The planning process – or lack of it – is one of the biggest pain points for government leaders and workers who want to be doing the right thing but feel overwhelmed with lots of activity without seeing results. Here are some common complaints:
- There’s a lot of work in progress but nothing ever seems to get done
- Priorities are constantly shifting
- People feel overloaded and over capacity, yet more work is constantly being requested
- Groups work in silos, each with their own priorities
- A lot of work is being done but we can’t measure results
Imagine the impact of creating a new way of planning that engages everyone and leads to a sense of clarity, hope and teamwork. This poster reflects how staff within a division felt after working together to plan for the first of a two-day planning session, using this new approach.
Reflections – Day 1
- Watching the energy change through the day – seeing people get excited
- Noticed – more productive than anticipated
- Hope – the fruits of this work happen and we get things done
- Will give our work more purpose – tying to strategic plan
- Noticing all the work going on and interdependencies
- Excited to see final product and how it comes together
- Planning and seeing how it comes together
- We worked as a team and everyone contributed (not just individuals)
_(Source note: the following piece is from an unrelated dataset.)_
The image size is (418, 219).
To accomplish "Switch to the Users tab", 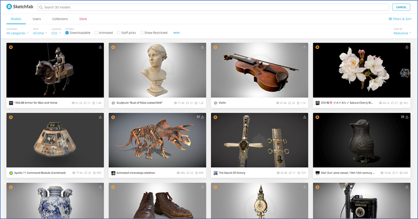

- Hope – truly acknowledge our bandwidth and succeed
- Notice – we got on the same page and worked together
- Really good to see the big picture
- Hope – team members sharing work – more collaborative
- It’s nice to see the pieces in stories – visual, what I can say yes or no to
- I am not alone – everyone is overloaded
- Hope – world peace
- Notice – lots of engagement & excitement
- Able to discuss, share, time
How does it work?
This approach begins with leaders working together to agree on goals and priorities for the upcoming quarter. Rather than establishing separate priorities and then fighting over resources, leaders operate as a team with shared goals. They define these goals in a structured way, first defining objectives and then prioritizing the work they believe will accomplish those objectives. Success is measured through results, rather than the completion of activities.
The objectives, success measures and prioritized work are shared with the teams that will develop plans to accomplish the work. The teams are empowered to figure out how to get the work done and are guided through a process to estimate their capacity and only pull in work that they are confident that they can complete within the quarter.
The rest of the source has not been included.